The endocrine system is a delicate balance in our body that can impact muscle growth, fertility, and basic mental functioning. It turns out that plastics can mimic estrogen, cause oxidative stress, inflame the body, and decrease estradiol in mice. Beyond the mice studies, it has been replicated in other much more closely related species to humans in the impact on birth rate, weight, and conception rate. It also impacts the liver. I don’t think there is a single good quality about consuming a material that our body doesn’t have the capability to digest.
How are these plastics so ubiquitous? The primary contributor to the 2500% increase over the last century is packaging, which due to the waste disposal in countries in primarily Asia, but all around the world, ends up in one of a few plastic patches in the ocean. Two large ones are the East and West Great Pacific Garbage patch, which grows due to the currents of the ocean. If we really want to narrow things down, Panama, Guyana, Suriname, Malaysia, and the Philippines are the five highest per capita sources of plastics in the ocean.
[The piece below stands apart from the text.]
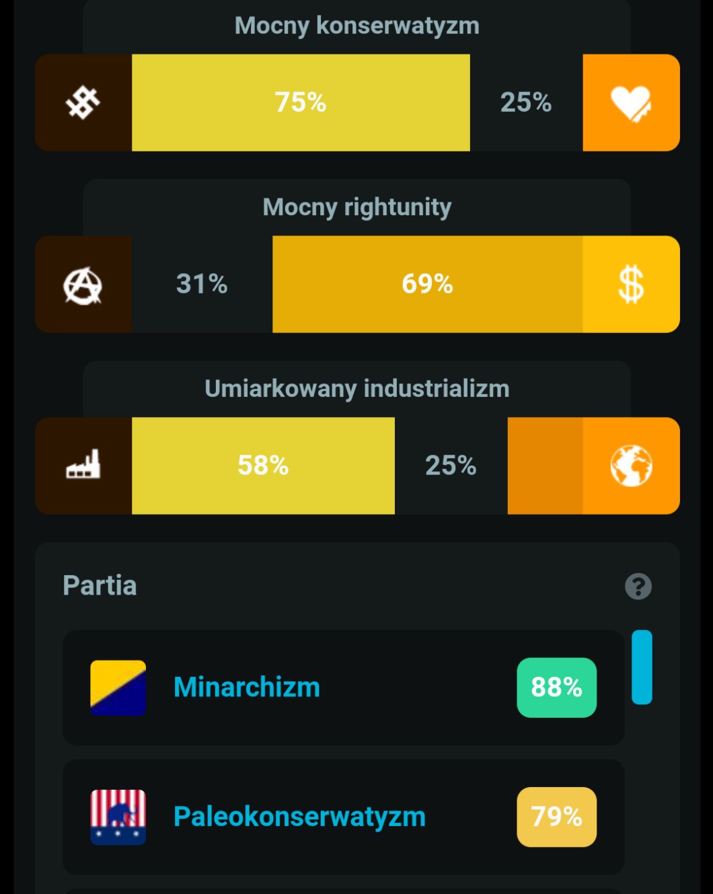713x894 pixels.
Task: Click the 88% match badge
Action: point(556,687)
The impact of the plastics in our world (of which Americans inhale 132-170 tiny bits of plastic on a daily basis) doesn't merely strike at our species. It severely harms every species. Some by the material impact of the physical constraints of poorly disposed plastics, and some by the long term effects on the species as a whole, as with the fertility of Rhesus monkey’s previously cited. In a couple of decades, if our production and disposal of plastics continues at the present rate, the mass of plastics in the ocean will outweigh the mass of fish. I can’t imagine a scenario where that is good for any species on the planet.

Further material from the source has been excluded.